Fairness.jl - Fairness Toolkit in Julia

Fairness.jl is a new bias audit and mitigation toolkit in Julia designed with the aim to solve practical problems faced by practitioners with existing fairness toolkits.

This notebook shall present you with an introduction to Fairness.jl, its power, and uniqueness by the means of a Real-Life example of COMPAS Dataset.

But before visiting we begin the introduction, let us be clear why we need this package.

Why should I care about fairness, ethics, etc. ?

Machine Learning is involved in a lot of crucial decision support tools. The use of these tools ranges from granting parole, shortlisting job applications to accepting credit applications. There have been a lot of political and policy developments during the past year that have pointed out the transparency issues and data bias in these Machine Learning tools. Thus it has become crucial for the Machine learning community to think about fairness and bias. Eliminating bias is not as easy as it might seem at first glance. This toolkit helps you in easily auditing and minimizing the bias through a collection of various fairness metrics and algorithms.

Example

In this example, we will use the COMPAS Dataset to predict whether a criminal defendant will recidivate(re-offend). Neural Network Classifier is used for classification. It is wrapped with the Reweighing Algorithm to preprocess the data. This wrapped Model is then wrapped with Equalized Odds Algorithm for postprocessing of predictions.

Downloading Required Packages

To install the package, you have to install

• Fairness.jl package

• MLJ : Machine Learning Toolkit

• PrettyPrinting : To get pretty output.pprintis its only function used by us.

using Pkg

Pkg.activate("my_environment", shared=true)

Pkg.add("Fairness")

§ **ENTRIES PROVIDED**
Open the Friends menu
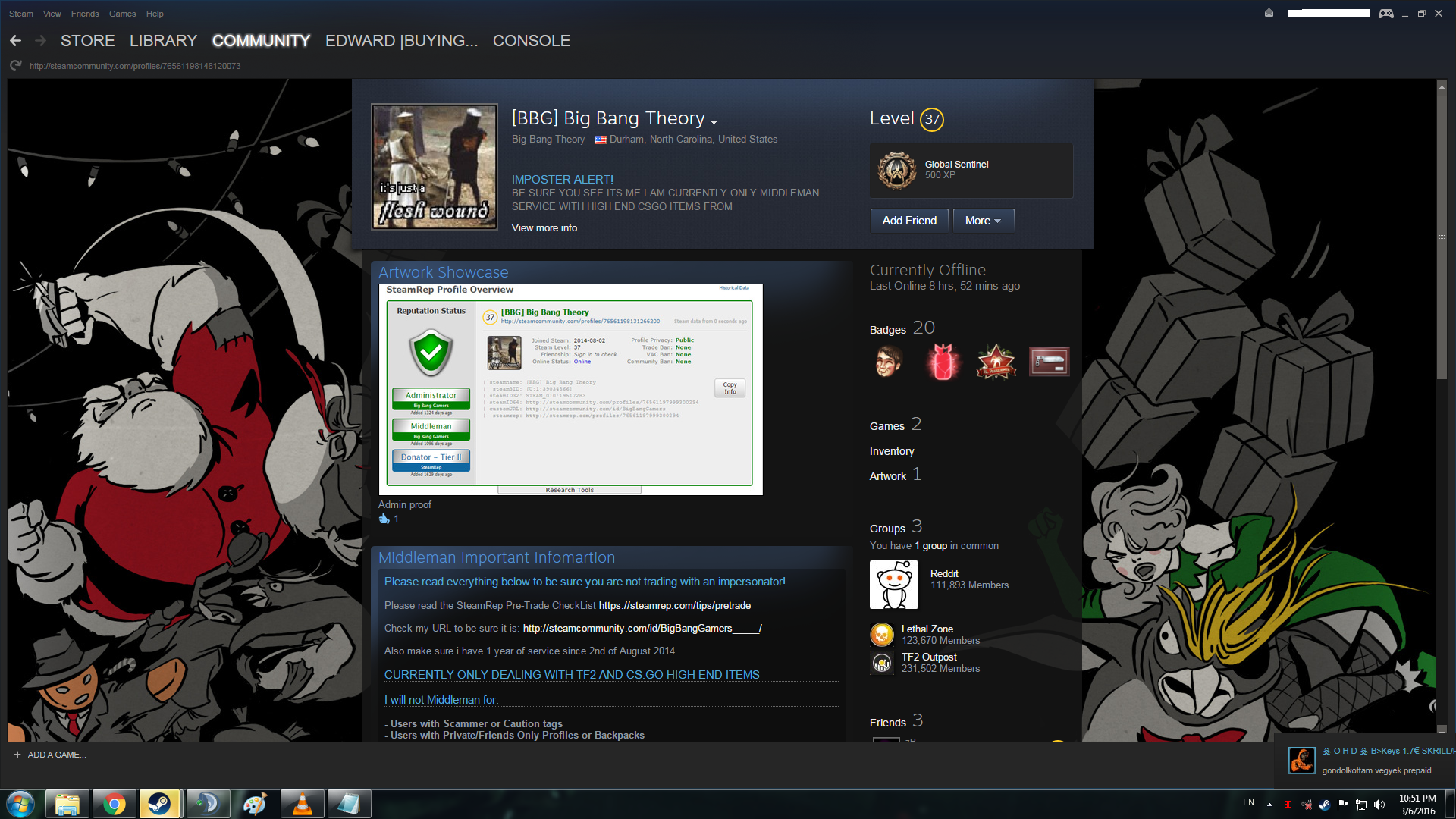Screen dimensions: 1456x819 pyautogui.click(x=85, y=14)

* * *

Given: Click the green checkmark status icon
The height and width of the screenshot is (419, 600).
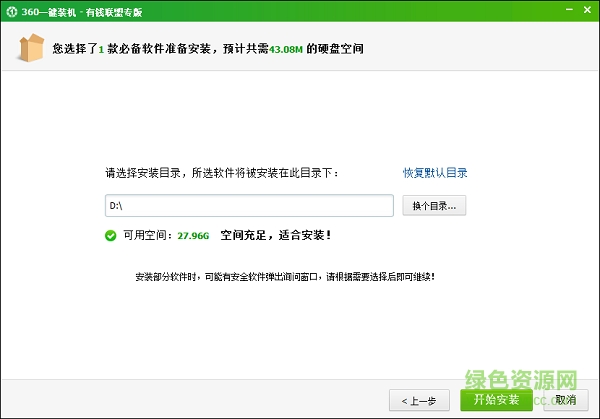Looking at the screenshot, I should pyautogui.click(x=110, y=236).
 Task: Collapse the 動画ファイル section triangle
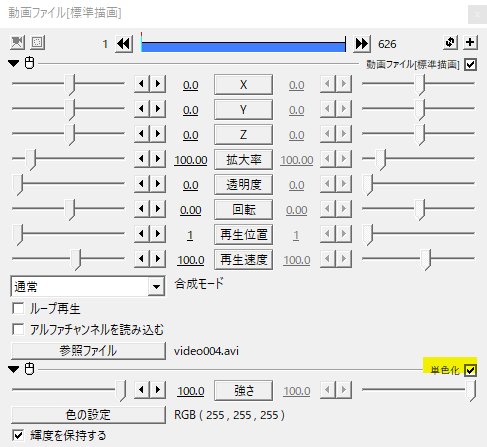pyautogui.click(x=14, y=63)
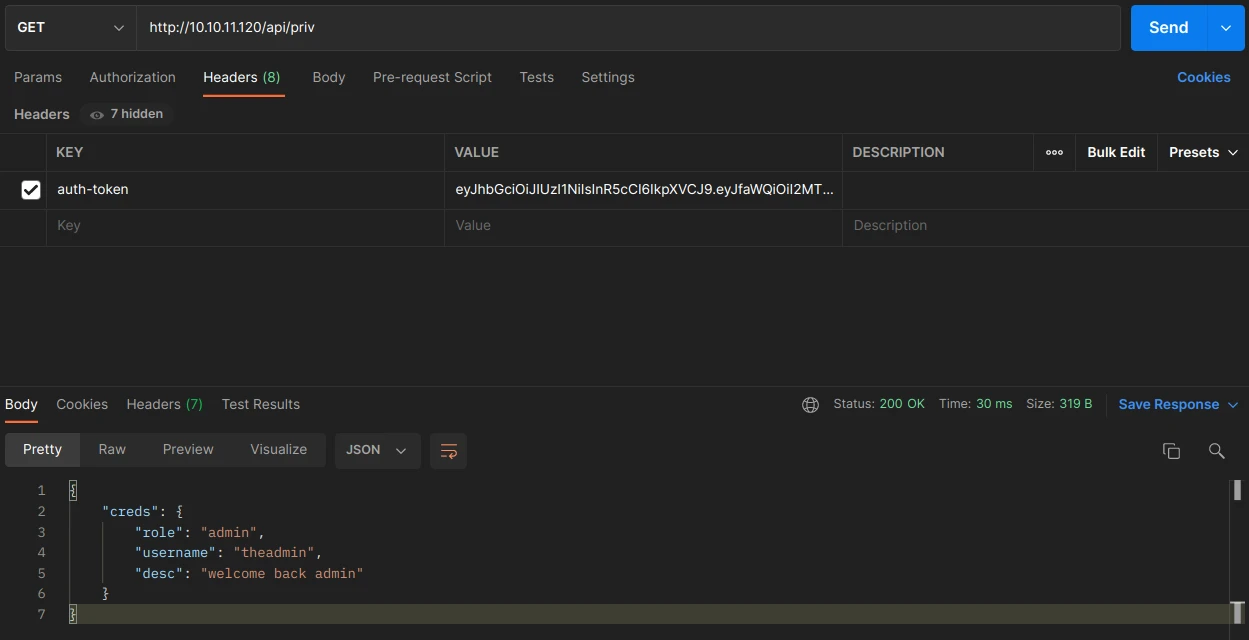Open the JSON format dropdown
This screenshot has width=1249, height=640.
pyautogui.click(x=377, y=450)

§ **EXERCISE**
Please extend the Fairness.jl tutorial at the top of the page, picking up right after its last line, Pkg.add("Fairness").

§ **RESULT FOR THIS TASK**
Pkg.add("MLJ") # Toolkit for Machine Learning

Pkg.add("PrettyPrinting") # For readibility of outputs

Now we import the required packages. Note that this will take 5 minutes on the first run. This is the case with all Julia packages. Julia pre-compiles the code to make it more efficient. This is a one-time thing. 2nd run onwards, everything will be fast!!

using Fairness

using MLJ

using PrettyPrinting

There is some issue with curl in nextjournal environment. So, curl needs to be uninstalled.

;sudo apt-get remove curl

Load the COMPAS Dataset using the macro by Fairness.jl

This dataset has 8 features and 6907 rows. The protected attribute here is race. Using the 8 features, it predicts whether a criminal defendant will recidivate(re-offend).

data = @load_compas

X, y = data

data |> pprint

Multi-valued Protected Attribute

Notice in the output of the previous cell that the column race has 6 different possible values "Native American", "African-American", "Caucasian", "Hispanic", "Asian" and "Other".

We support Multi-valued Protected attributes in both fairness algorithms and metrics. The fairness algorithms by Researchers have been improved to generalize for multiple values of a protected attribute.

Load Neural Network Classifier

We will use MLJFlux to load Neural Network classifier. MLJFlux is an interface of Flux with MLJ. You don't need to explicitly import MLJFlux. MLJ does all that for you!!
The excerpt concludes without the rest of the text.